Figure 4.21 Weighted patient care opportunity

Another analysis that can be carried out is to see how it changes the weighted opportunity for patients’ attention, given a fixed capacity of OR, for different time periods of evaluation horizons. This situation is shown in Figure 4.22.

Figure 4.22 presents the weighted chance to care for patients for a capacity of between 16 and 28 of OR shifts. Here it can be seen how, for the two-year simulation horizon, the opportunity for each defined capacity is lower than for other evaluation horizons. This behavior will be named as the “Prioritization effect” and represents how, in this evaluation horizon, patients are attended in an orderly manner according to the waiting list prioritization. Then, when the point is reached where all these patients who initially were on waiting list (where the opportunity is minimum) are attended to and, given that the capacity offered is less than the demand even during the period when the patients were still being updated in the waiting list, it can be seen that they begin to accumulate and therefore the weighted opportunity increases.

Figure 4.22 Weighted opportunity of attention for capacity of 16 to 28 OR shifts

Figure 4.23 Weighted opportunity for current allocation compared with proposed allocation

Finally, the difference between the current assignment and assignment proposed by the model is evaluated. This analysis has been made considering a simulation period of five years, because, as shown earlier, a two-year period is necessary for the waiting list to be ordered according to priorities. The behavior of the weighted opportunity for the current and proposed assignments is presented in Figure 4.23.

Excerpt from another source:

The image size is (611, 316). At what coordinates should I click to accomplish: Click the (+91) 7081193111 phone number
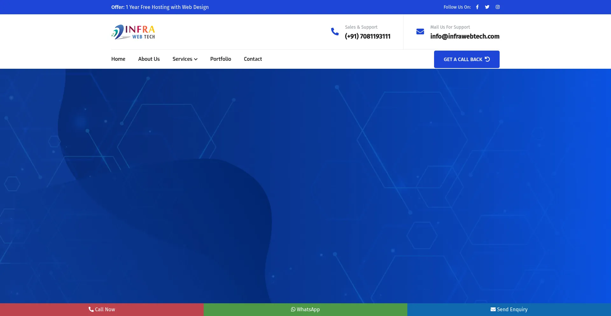point(368,36)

Figure 4.24 Number of patients operated for a capacity of 23 days of ORs

Since assignments are very similar, it is expected that the opportunity of a patient is maintained in the same value. This can be checked visually by looking at the graph and observing an average improvement of about 2 percent in weighted opportunity patient care. While this value is small, the proposed assignment has not only managed to reduce the average opportunity to care for patients, but also allowed to increase the number of operated patients by 10 percent, which mainly belong to the D and E prioritization categories, as it can be seen in Figure 4.24 for the case in which the OR capacity is 23 shifts.

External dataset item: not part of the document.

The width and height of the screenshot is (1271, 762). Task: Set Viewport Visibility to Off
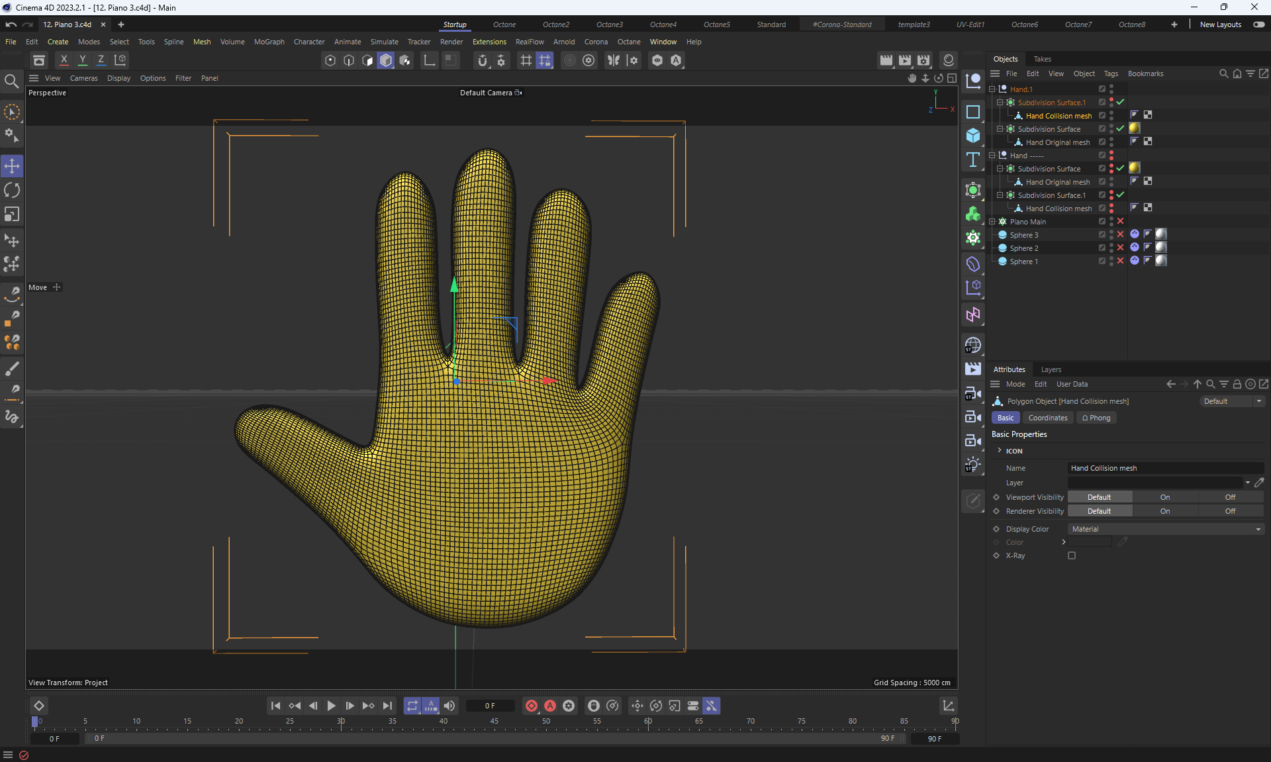click(1229, 497)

As already commented in previous cases, this type of design clearly includes organizational design, since by periodically executing the processes presented, with the analytical support, the structure of the OR service, including the determination of the human resources needed, can be dynamically adapted to new conditions, assuring defined levels of service and good use of resources. Moreover, in executing the processes, the roles in the lanes of the BPMN diagrams have been assigned specific tasks in the execution of the process, which also defines organization. Furthermore, IT support is also specified precisely for data processing and, more importantly, as a container for embedded logic that allows optimizing resource assignment, which defines integration with current systems and analytical tools for forecasting and simulation.